Associate Professor Greer and her team are working to make a new laboratory model for MS. In this model, they will use mice that do not have their own immune systems, but carry human genes that will allow a human-like immune system to develop. To develop this human-like immune system, the mice will be treated with human cells that have the potential to develop into an immune system (immune stem cells).
Associate Professor Greer will be investigating whether it is possible to use immune stem cells from people with and without MS to regenerate a mouse immune system. Her team will also determine if the mice spontaneously develop MS or similar disorders. Whilst others have regenerated a human immune system in mice lacking an immune system, they did not use cells from people with MS, and these previously attempts failed to develop a specific type of immune cell known as CD4+ T cells, which are crucial for the development of MS.
The creation of this model, would be useful for studying the development of MS, and for testing new therapies for MS.
Associate Professor Greer and her team have successfully used cells from people without MS to recreate an immune system in mice without one. The mice develop features of a functionally normal immune system, such a lymph nodes, thymus, and spleens, produce human-like antibodies, and produce blood cells to similar levels that would be found in human blood. Of significance, these mice also produce CD4+ T cells, which previous attempts had lacked.

Data entries
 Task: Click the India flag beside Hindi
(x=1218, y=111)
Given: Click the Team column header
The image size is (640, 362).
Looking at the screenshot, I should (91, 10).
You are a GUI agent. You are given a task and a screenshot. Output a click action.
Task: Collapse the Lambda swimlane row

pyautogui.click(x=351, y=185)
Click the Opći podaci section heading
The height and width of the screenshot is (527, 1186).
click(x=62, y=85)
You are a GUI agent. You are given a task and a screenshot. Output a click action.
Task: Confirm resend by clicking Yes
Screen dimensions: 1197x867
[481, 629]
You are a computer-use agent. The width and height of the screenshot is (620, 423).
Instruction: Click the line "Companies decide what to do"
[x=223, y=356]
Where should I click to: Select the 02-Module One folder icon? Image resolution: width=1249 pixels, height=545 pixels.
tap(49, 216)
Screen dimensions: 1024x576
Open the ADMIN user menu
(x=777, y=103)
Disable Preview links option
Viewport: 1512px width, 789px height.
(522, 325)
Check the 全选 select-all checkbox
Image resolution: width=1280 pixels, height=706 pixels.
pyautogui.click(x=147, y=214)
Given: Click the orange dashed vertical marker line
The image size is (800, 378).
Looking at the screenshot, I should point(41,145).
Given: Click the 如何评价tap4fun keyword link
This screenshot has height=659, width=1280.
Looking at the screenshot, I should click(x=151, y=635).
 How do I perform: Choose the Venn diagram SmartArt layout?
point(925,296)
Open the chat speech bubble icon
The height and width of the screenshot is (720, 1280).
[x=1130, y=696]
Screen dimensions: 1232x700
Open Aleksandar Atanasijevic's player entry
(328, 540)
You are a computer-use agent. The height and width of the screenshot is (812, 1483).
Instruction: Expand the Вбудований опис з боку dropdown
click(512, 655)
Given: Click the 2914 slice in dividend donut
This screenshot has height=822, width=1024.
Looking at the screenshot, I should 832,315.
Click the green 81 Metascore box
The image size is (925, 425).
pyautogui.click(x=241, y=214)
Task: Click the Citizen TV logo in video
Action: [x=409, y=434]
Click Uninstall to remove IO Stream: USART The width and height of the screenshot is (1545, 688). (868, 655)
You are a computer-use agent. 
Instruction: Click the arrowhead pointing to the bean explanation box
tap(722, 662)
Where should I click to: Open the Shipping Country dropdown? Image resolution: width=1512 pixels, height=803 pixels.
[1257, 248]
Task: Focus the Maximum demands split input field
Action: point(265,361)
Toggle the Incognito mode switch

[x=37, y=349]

◆ What is being asked ◆
According to the MS research summary, which type of immune cell did earlier attempts to regenerate a human immune system in mice fail to develop?

◆ Answer ◆
CD4+ T cells.